Internally yyjson has two different APIs for working with mutable and immutable documents. py_yyjson does its best to hide these details from you using a Document object.

Reading & Writing

We can create a Document in many different ways:

from pathlib import Path
from yyjson import Document

Document({'a': 1, 'b': 2}) # A Python object
Document(b'{"a": 1, "b": 2}') # A binary JSON string
Document('{"a": 1, "b": 2}') # A text JSON string
Document(Path('path/to/file.json')) # A file on disk

We can use ReaderFlags and WriterFlags to control optional behaviour, such as ignoring comments:

from yyjson import Document, ReaderFlags

Document('''{
    // Comments in JSON!?!?
    "a": 1
}''', flags=ReaderFlags.ALLOW_COMMENTS)

We can also allow serializing and parsing Infinity and NaN:

from yyjson import Document, ReaderFlags

Document('{"a": Infinity}', flags=ReaderFlags.ALLOW_INF_AND_NAN)
Document({'a': float('inf')})

We can ignore trailing commas:

from yyjson import Document, ReaderFlags

Document('{"a": 1,}', flags=ReaderFlags.ALLOW_TRAILING_COMMAS)

And of course we can combine any of these options:

from yyjson import Document, ReaderFlags

Document(
  '{"a": Infinity,}',
  flags=ReaderFlags.ALLOW_INF_AND_NAN | ReaderFlags.ALLOW_TRAILING_COMMAS
)

There are several other feature flags, so check them out in the documentation.

JSON Pointers

We can use JSON pointers to access just part of a document. When we do this, we avoid creating Python objects entirely, except for just the part that matches. This can be a huge performance win when you only care about a small part of a large document.

from pathlib import Path
from yyjson import Document

doc = Document(Path("canada.json"))
features = doc.get_pointer("/features")

We can also use JSON pointers to pluck out just part of a document for serialization:

from yyjson import Document

doc = Document({'results': {'count': 3, 'rows': [55, 66, 77]}})
print(doc.dumps(at_pointer='/results/rows'))

This would result in a serialized JSON string containing just [55, 66, 77].

JSON Patch (RFC 6902) and JSON Merge-Patch (RFC 7386)

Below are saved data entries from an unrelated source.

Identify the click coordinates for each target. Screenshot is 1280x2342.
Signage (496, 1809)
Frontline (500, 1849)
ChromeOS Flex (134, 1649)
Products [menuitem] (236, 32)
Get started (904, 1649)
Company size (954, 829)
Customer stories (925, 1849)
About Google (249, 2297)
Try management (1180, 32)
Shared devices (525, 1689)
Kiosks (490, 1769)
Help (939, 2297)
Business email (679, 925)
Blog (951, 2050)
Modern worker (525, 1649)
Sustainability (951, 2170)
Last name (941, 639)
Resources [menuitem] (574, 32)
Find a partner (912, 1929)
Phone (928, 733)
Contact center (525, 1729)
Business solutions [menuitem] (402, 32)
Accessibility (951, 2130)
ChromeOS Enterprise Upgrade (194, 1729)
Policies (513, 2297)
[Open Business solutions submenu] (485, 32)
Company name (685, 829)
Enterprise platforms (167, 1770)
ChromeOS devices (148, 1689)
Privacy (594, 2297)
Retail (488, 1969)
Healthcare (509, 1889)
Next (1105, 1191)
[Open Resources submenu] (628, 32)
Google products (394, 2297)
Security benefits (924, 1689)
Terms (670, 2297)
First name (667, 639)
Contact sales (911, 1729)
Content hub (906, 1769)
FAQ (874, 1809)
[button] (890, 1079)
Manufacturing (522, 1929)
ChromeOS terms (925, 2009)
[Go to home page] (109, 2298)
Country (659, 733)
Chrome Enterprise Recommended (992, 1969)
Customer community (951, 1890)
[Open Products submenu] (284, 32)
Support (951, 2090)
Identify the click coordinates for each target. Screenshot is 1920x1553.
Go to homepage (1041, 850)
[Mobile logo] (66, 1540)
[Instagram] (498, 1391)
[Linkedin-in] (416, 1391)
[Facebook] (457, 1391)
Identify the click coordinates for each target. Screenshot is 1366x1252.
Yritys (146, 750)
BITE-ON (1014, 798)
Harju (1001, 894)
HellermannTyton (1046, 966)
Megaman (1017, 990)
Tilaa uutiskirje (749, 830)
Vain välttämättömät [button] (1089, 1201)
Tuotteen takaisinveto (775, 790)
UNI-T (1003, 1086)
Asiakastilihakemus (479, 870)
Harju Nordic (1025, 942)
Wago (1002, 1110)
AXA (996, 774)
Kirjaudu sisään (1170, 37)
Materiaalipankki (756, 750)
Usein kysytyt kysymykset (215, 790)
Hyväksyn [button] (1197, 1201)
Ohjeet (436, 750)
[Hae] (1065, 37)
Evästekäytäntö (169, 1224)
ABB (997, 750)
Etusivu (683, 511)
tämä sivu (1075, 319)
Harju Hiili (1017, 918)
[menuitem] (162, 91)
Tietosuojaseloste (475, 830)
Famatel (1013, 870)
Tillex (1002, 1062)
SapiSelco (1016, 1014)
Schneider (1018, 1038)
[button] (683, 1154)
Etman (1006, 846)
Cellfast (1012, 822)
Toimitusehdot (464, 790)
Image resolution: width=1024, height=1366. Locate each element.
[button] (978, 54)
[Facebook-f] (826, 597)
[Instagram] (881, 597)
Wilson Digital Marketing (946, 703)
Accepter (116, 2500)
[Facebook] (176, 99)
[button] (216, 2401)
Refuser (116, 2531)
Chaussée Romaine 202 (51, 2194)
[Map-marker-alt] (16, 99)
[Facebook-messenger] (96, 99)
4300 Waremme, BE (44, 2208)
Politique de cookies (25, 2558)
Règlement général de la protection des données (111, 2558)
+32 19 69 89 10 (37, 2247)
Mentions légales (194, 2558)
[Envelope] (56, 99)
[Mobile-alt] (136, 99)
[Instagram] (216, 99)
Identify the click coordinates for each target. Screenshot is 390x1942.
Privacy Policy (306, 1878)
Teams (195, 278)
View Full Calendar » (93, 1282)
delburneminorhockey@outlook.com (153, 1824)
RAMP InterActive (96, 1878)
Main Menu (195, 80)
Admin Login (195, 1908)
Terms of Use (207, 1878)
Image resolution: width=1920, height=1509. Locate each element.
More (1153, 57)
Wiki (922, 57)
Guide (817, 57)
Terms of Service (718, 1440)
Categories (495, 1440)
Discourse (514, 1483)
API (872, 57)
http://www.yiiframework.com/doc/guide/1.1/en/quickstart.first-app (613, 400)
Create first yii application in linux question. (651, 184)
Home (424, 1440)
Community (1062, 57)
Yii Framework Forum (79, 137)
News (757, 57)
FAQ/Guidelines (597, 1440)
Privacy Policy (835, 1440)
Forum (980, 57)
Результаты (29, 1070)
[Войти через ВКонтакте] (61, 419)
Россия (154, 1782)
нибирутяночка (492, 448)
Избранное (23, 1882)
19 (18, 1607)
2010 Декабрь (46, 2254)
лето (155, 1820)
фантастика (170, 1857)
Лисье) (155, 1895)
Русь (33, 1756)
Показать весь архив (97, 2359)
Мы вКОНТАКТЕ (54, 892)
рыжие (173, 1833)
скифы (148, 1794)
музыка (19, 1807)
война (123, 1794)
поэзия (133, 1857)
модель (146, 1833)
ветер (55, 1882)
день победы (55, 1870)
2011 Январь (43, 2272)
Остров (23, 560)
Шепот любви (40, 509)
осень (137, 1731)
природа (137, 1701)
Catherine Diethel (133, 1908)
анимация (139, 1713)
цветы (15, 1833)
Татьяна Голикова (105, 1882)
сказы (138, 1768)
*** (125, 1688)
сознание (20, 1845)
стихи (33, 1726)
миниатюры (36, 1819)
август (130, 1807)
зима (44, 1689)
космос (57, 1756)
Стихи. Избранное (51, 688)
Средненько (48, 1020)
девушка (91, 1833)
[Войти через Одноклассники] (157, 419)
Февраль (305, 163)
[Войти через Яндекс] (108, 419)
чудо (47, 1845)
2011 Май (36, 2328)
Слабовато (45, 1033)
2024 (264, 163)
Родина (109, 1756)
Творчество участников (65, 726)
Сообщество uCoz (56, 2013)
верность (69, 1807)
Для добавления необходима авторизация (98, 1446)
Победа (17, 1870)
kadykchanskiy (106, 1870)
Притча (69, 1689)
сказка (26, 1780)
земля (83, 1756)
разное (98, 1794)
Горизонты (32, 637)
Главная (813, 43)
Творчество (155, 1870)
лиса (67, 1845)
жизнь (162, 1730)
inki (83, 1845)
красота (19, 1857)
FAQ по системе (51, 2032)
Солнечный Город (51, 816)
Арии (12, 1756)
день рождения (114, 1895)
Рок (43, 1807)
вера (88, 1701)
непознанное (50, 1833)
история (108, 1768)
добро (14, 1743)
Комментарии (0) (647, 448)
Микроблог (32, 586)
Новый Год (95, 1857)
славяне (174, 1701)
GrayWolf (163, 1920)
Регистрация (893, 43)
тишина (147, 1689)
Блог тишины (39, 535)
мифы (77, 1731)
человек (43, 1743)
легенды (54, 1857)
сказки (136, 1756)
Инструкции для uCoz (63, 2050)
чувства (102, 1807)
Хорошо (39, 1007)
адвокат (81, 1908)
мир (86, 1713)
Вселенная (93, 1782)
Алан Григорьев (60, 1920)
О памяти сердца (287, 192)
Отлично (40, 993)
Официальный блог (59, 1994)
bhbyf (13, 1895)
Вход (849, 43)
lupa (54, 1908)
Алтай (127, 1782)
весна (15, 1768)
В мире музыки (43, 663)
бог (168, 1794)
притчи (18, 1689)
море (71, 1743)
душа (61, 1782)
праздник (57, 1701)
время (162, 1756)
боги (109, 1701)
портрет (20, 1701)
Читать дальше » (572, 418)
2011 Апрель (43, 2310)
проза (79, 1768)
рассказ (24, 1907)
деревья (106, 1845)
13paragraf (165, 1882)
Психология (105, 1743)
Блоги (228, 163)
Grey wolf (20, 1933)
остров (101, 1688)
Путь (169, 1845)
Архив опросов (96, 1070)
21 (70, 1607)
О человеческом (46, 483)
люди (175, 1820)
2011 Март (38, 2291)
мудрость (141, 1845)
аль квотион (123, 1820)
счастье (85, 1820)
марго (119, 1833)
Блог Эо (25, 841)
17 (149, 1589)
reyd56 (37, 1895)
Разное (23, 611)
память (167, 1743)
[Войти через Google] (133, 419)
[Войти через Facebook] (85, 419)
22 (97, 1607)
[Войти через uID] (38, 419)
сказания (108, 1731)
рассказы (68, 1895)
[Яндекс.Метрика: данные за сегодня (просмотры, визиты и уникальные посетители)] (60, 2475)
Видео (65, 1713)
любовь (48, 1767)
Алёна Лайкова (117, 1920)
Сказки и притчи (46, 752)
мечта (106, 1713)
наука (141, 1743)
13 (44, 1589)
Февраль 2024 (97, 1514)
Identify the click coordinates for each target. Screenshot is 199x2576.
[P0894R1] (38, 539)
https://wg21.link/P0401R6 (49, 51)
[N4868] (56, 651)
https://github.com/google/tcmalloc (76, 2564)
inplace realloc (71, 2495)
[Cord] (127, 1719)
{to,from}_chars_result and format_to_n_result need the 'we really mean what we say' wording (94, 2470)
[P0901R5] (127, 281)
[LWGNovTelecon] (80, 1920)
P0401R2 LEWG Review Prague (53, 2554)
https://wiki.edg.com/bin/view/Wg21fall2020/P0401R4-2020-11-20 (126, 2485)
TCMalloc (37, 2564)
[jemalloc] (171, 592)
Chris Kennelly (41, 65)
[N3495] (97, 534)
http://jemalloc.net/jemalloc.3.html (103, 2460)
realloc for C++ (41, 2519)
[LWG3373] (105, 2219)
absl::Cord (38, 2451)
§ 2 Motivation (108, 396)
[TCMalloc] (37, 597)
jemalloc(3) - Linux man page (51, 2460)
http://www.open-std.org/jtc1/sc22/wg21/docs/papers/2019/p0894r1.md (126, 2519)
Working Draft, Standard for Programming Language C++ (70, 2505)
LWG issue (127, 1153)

We aren't limited to just reading part of a document - we can modify just a small part of it as well. For example, we can take our large hypothetical canada.json document and add a new GeoJSON entry to the features list:

from pathlib import Path
from yyjson import Document

doc = Document(Path("canada.json"))
patch = Document([
    {'op': 'add', 'path': '/features/-', 'value': {
        'type': 'Feature',
        'geometry': {
            'type': 'Point',
            'coordinates': [1, 2],
        },
        'properties': {
            'name': 'New Feature',
        },
    }},
])
modified = doc.patch(patch)
print(modified.dumps())

This mutated the document entirely in its lower-level representation without creating any Python objects. If we wanted to use a merge-patch (RFC 7386) we could do that too, for example to replace the entire features list with a single entry:

from pathlib import Path
from yyjson import Document

doc = Document(Path("canada.json"))
patch = Document({
    'features': [{
        'type': 'Feature',
        'geometry': {
            'type': 'Point',
            'coordinates': [1, 2],
        },
        'properties': {
            'name': 'New Feature',
        },
    }],
})
modified = doc.patch(patch, use_merge_patch=True)
print(modified.dumps())

Both the JSON Patch and JSON Merge-Patch implementations are the fastest of any Python library I could find.

Conclusion

py_yyjson isn't the fastest JSON parser in every situation, but it tends to either tie or beat the fastest parsers in most situations while supporting non-standard JSON, it's lightweight with no dependencies, and it's highly portable. Unlike most (all?) other Python JSON libraries, it also allows you to manipulate JSON documents without ever creating Python objects, which can be a huge performance win.

If you're looking for a fast, flexible, and correct JSON parser for Python, give py_yyjson a try. It's brand new and reasonably well tested, but if you manage to break it please open an issue.